ECLI:NL:RBDHA:2023:12065
Rechtbank Den Haag
- Eerste aanleg - enkelvoudig
- Rechtspraak.nl
Niet-ontvankelijkheid van beroep wegens ontbreken gronden
Op 14 augustus 2023 heeft de Rechtbank Den Haag uitspraak gedaan in de zaak tussen eiser en de staatssecretaris van Justitie en Veiligheid. Eiser heeft beroep ingesteld tegen de beslissing op bezwaar van verweerder van 4 oktober 2022. Bij e-mail van 16 februari 2023 is eiser verzocht om binnen vier weken de gronden van het beroep mee te delen. De rechtbank heeft op grond van artikel 8:54 van de Algemene wet bestuursrecht (Awb) uitspraak gedaan zonder zitting.
De rechtbank overweegt dat iemand die beroep instelt, op grond van artikel 6:5, eerste lid, aanhef en onder d, van de Awb in het beroepschrift de gronden van het beroep moet vermelden. Indien dit niet gebeurt, kan de rechtbank het beroep op grond van artikel 6:6 van de Awb niet-ontvankelijk verklaren, tenzij het de betrokkene niet kan worden toegerekend dat hij de gronden niet heeft toegestuurd.

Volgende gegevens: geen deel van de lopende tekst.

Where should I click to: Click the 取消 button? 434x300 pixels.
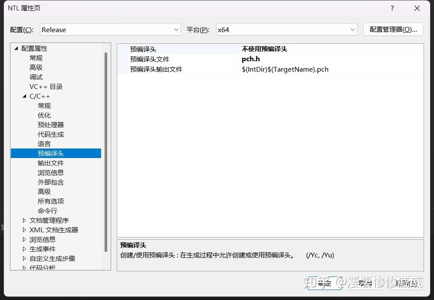click(365, 283)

Eiser heeft bij het indienen van het beroep de gronden niet vermeld en heeft binnen de gestelde termijn geen gronden toegestuurd. Het is niet gebleken dat dit niet aan eiser is toe te rekenen.
Daarom heeft de rechtbank het beroep kennelijk niet-ontvankelijk verklaard, wat betekent dat het beroep niet inhoudelijk wordt behandeld. De rechtbank heeft ook geen aanleiding gezien voor een proceskostenveroordeling. De uitspraak is gedaan door mr. G.P. Kleijn, rechter, in aanwezigheid van F.J.M. van den Berg, griffier, en is in het openbaar uitgesproken op 14 augustus 2023. Tegen deze uitspraak kan binnen zes weken verzet worden gedaan bij de rechtbank.